Exercise aim →
Copy the material word for word, starting with the line that contains "Toggle the side" and going on through the line that contains "[x=94, y=434]".
[BEGIN Data records]
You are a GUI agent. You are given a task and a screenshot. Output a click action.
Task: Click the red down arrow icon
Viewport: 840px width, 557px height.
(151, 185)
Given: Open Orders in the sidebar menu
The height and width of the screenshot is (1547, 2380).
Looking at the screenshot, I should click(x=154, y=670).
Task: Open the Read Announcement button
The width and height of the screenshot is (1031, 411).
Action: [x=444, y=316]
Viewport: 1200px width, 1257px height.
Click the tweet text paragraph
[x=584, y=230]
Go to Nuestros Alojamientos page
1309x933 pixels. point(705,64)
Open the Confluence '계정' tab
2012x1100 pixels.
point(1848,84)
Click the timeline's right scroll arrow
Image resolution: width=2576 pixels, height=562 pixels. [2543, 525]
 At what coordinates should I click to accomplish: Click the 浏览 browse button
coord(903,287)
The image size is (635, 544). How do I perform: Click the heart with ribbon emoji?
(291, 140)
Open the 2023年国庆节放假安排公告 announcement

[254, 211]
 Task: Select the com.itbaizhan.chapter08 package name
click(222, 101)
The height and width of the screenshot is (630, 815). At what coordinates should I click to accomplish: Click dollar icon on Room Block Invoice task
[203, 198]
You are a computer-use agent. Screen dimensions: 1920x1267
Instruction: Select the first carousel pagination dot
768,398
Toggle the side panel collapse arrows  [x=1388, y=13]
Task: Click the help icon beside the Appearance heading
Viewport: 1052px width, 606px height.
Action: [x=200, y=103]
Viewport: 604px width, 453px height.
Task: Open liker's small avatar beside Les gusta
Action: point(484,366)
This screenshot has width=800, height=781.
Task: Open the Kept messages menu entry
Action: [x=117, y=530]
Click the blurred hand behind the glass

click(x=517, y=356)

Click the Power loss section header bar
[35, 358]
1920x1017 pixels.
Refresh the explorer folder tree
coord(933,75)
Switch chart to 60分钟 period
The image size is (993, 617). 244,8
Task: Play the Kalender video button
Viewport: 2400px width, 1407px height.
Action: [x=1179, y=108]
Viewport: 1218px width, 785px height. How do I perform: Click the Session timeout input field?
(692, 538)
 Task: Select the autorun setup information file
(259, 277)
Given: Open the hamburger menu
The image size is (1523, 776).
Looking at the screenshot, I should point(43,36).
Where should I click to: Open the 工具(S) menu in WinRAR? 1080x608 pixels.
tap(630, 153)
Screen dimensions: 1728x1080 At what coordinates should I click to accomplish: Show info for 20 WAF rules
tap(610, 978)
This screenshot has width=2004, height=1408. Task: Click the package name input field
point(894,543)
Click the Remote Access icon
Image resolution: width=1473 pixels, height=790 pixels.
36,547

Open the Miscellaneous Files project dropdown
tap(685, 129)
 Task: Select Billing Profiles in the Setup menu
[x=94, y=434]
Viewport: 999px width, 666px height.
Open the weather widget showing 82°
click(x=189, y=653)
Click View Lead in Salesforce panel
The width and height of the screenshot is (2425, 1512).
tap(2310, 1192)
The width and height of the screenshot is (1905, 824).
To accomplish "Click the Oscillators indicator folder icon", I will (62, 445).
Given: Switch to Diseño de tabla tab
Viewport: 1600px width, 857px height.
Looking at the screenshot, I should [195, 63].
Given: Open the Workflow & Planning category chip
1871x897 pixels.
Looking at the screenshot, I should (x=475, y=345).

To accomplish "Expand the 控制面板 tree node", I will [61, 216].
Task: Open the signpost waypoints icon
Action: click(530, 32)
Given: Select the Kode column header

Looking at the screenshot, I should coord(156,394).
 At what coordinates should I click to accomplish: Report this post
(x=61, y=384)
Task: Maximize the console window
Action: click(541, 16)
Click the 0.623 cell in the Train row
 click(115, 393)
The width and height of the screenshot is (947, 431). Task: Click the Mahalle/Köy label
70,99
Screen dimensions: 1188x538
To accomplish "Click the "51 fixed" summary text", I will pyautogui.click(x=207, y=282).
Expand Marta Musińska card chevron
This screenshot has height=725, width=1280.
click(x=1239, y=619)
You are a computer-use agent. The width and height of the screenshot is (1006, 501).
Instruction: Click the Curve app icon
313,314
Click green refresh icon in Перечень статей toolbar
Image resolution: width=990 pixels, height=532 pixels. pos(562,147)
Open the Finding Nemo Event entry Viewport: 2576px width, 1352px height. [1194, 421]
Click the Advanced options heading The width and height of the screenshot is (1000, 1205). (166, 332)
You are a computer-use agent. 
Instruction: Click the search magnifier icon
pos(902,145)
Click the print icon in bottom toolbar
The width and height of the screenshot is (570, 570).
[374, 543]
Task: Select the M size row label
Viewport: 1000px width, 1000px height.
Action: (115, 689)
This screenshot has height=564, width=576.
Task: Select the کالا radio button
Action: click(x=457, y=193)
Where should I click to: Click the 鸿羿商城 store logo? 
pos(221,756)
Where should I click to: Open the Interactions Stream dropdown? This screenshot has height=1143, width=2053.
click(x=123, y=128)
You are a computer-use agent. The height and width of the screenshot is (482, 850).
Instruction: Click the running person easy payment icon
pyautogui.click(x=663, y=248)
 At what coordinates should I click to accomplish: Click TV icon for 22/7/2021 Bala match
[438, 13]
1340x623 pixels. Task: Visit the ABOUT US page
[END Data records]
Exercise response →
Toggle the side panel collapse arrows  [x=1388, y=13]
Task: Click the help icon beside the Appearance heading
Viewport: 1052px width, 606px height.
Action: [x=200, y=103]
Viewport: 604px width, 453px height.
Task: Open liker's small avatar beside Les gusta
Action: point(484,366)
This screenshot has width=800, height=781.
Task: Open the Kept messages menu entry
Action: [x=117, y=530]
Click the blurred hand behind the glass

click(x=517, y=356)

Click the Power loss section header bar
[35, 358]
1920x1017 pixels.
Refresh the explorer folder tree
coord(933,75)
Switch chart to 60分钟 period
The image size is (993, 617). 244,8
Task: Play the Kalender video button
Viewport: 2400px width, 1407px height.
Action: [x=1179, y=108]
Viewport: 1218px width, 785px height. How do I perform: Click the Session timeout input field?
(692, 538)
 Task: Select the autorun setup information file
(259, 277)
Given: Open the hamburger menu
The image size is (1523, 776).
Looking at the screenshot, I should point(43,36).
Where should I click to: Open the 工具(S) menu in WinRAR? 1080x608 pixels.
tap(630, 153)
Screen dimensions: 1728x1080 At what coordinates should I click to accomplish: Show info for 20 WAF rules
tap(610, 978)
This screenshot has width=2004, height=1408. Task: Click the package name input field
point(894,543)
Click the Remote Access icon
Image resolution: width=1473 pixels, height=790 pixels.
36,547

Open the Miscellaneous Files project dropdown
tap(685, 129)
 Task: Select Billing Profiles in the Setup menu
[x=94, y=434]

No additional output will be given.